Exercise text -
□ □ □ □ □ □ □
If you even thought about paying for anything, your host would have been greatly offended. You investigated the cost of the rooms, and it was less than $100 per night. You go back home telling tales of late Indian nights, wonderful hospitality, superb food, rich culture, generosity, and improved business relations for your company.
The firm’s Gestapo (internal audit) shows up the next morning accusing you of having breached the firm's anti-bribery rules. The rules, by the way, were written in a wildly different cultural context years ago and never kept pace with the firm's foray into more international jurisdictions and settings.
Awareness is more Needed at the TOP!
The last scenario leads us to conclude that we collectively have the responsibility to raise our companies' cultural awareness about business practices outside of our home markets.
Increasing cultural sensitivity training across the organization is key; it is more often needed at the top of the organization than within the middle and junior levels believe it or not.
□ □ □ □ □ □ □
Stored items
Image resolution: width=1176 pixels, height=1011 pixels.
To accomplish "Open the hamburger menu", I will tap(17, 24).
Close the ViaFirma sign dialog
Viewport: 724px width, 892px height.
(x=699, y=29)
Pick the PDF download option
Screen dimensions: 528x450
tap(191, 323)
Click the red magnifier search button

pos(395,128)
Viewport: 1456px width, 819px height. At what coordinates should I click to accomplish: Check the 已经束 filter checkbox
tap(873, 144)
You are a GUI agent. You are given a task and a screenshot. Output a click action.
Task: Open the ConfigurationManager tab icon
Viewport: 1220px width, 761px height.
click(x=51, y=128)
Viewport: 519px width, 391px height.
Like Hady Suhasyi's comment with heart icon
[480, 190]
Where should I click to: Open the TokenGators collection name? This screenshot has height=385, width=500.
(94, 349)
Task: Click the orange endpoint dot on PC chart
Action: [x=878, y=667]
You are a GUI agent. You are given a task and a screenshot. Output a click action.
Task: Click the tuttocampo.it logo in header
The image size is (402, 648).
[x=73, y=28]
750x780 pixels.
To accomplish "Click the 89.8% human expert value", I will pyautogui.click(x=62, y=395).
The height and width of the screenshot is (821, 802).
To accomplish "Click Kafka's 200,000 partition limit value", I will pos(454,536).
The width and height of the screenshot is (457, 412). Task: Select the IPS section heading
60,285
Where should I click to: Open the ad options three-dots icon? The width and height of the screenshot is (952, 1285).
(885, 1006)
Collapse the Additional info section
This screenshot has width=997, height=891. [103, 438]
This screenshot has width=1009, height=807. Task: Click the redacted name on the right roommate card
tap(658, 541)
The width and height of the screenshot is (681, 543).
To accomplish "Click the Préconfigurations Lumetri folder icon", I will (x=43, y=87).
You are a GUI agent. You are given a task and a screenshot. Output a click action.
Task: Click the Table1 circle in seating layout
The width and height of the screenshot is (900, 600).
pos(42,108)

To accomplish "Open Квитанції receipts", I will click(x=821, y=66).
□ □ □ □ □ □ □
Work item -
Extract word for word the part of the passage on cultural awareness starting at "The firm’s Gestapo" and ending at "believe it or not.". The rows are separate material, apart from the passage on cultural awareness.

Answer below -
The firm’s Gestapo (internal audit) shows up the next morning accusing you of having breached the firm's anti-bribery rules. The rules, by the way, were written in a wildly different cultural context years ago and never kept pace with the firm's foray into more international jurisdictions and settings.
Awareness is more Needed at the TOP!
The last scenario leads us to conclude that we collectively have the responsibility to raise our companies' cultural awareness about business practices outside of our home markets.
Increasing cultural sensitivity training across the organization is key; it is more often needed at the top of the organization than within the middle and junior levels believe it or not.